1Gij dan mijn kind, toon u kloek door de genade, die ge in Christus Jesus bezit;
2wat ge van mij onder vele getuigen gehoord hebt, draag dat aan betrouwbare mannen over, die geschikt zijn, ook anderen te onderrichten;
3neem ook uw aandeel in het lijden als een goed krijgsknecht van Christus Jesus.
4Wie krijgsdienst verricht, bemoeit zich niet met levensonderhoud, om slechts den krijgsheer te behagen.
5Eveneens wordt een kampvechter niet gekroond, als hij niet volgens vaste regels heeft geworsteld.

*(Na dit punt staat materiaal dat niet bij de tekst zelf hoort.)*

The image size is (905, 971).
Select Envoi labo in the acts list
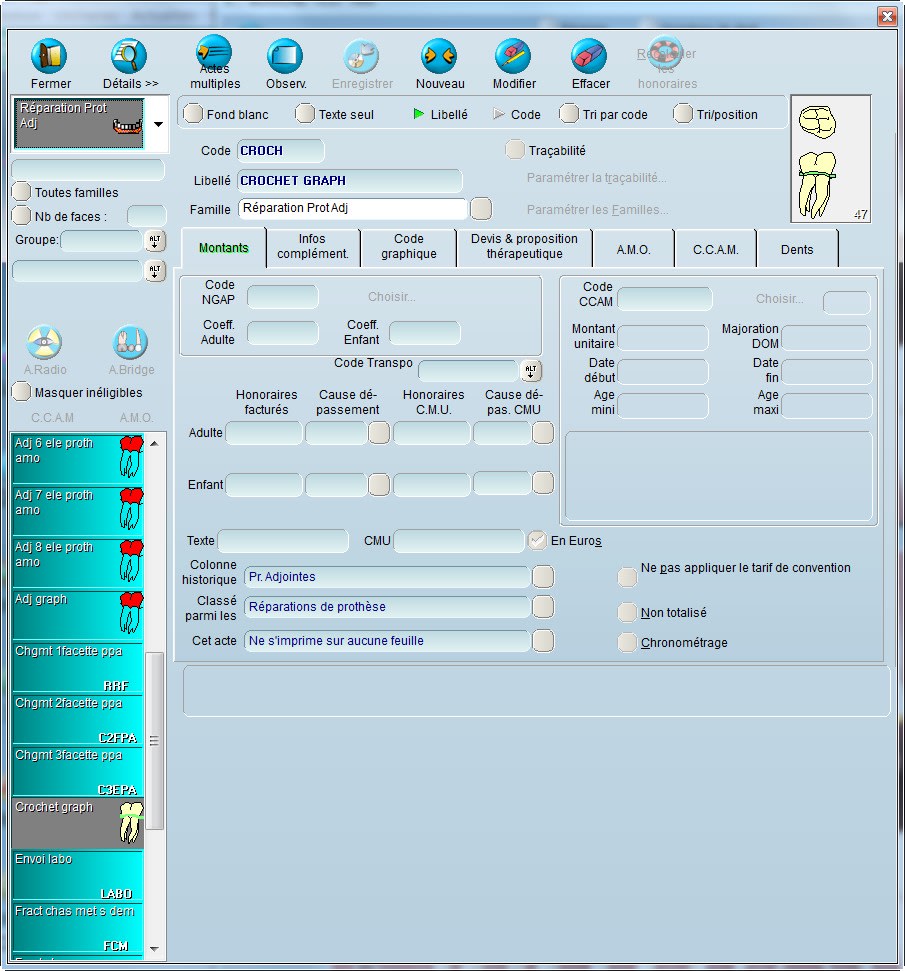click(77, 875)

6En slechts de landman, die zich afslooft, moet het eerst van de vruchten genieten.
7Denk na over wat ik zeg; en de Heer zal u inzicht geven in alles.
8Denk ook eens terug aan "Jesus Christus, uit Davids zaad, maar van de doden opgewekt;" zoals mijn Evangelie luidt,
9waarvoor ik lijd, tot boeien toe, een misdadiger gelijk; maar het Woord van God is niet geboeid!
10Daarom juist verdraag ik alles terwille der uitverkorenen, opdat ook zij het heil verwerven in Christus Jesus, en de eeuwige glorie bovendien.
11Dit woord is waarachtig! Immers zijn wij met Hem gestorven, dan zullen wij ook met Hem leven;
12lijden wij, dan zullen wij ook met Hem heersen; verloochenen wij Hem, dan zal Hij ook ons verloochenen;
13zijn wij ontrouw, Hij blijft trouw, want Zich verloochenen kan Hij niet.
14Scherp hun deze dingen in, en bezweer hen bij God, geen woordenstrijd te voeren, die tot niets anders dient, dan tot verderf der hoorders.
15Doe zelf uw best, voor God te staan als een beproefd man, als arbeider, die zich niet heeft te schamen, als voorsnijder, die het woord der waarheid rechtaf snijdt.
16Profane beuzelpraat moet ge vermijden; want zij, die er zich aan schuldig maken, vervallen tot steeds groter goddeloosheid,
17en hun woord vreet voort als de kanker. Hiertoe behoren Humeneus en Filetus;
18door te beweren, dat de opstanding reeds heeft plaats gehad, zijn ze zelf afgedwaald van de waarheid en verwoesten ze het geloof van anderen.
19Zeker, Gods grondsteen staat ongeschokt, en draagt als stempel: "De Heer kent de zijnen," en "Wie de naam des Heren aanroept, sta ver van de boosheid."
20Maar in een groot huis zijn niet slechts vaten van goud en zilver, maar ook van hout en leem; sommige met eervolle, andere met smadelijke bestemming.
21Wie zich dus rein houdt van dit alles, zal een vat zijn tot ere, geheiligd, bruikbaar voor den Heer, en geschikt voor ieder goed werk.
22Vlucht dus de lusten der jeugd, en streef naar gerechtigheid, geloof, liefde en vrede, in gemeenschap met hen, die den Heer aanroepen met een zuiver hart.
23Vermijd eveneens de dwaze en onverstandige twistvragen, daar ge weet, dat ze slechts strijd doen ontstaan.
24Een dienaar des Heren moet niet vechten, maar hij moet vriendelijk jegens allen zijn, geschikt voor het onderricht en lankmoedig.
25De koppigen moet hij terechtwijzen met zachtheid; want misschien brengt God ze tot inkeer en tot erkenning der waarheid,
26en komen ze nog tot bezinning, als ze uit de strik van den duivel door Hem zijn gevangen om zijn wil te volbrengen.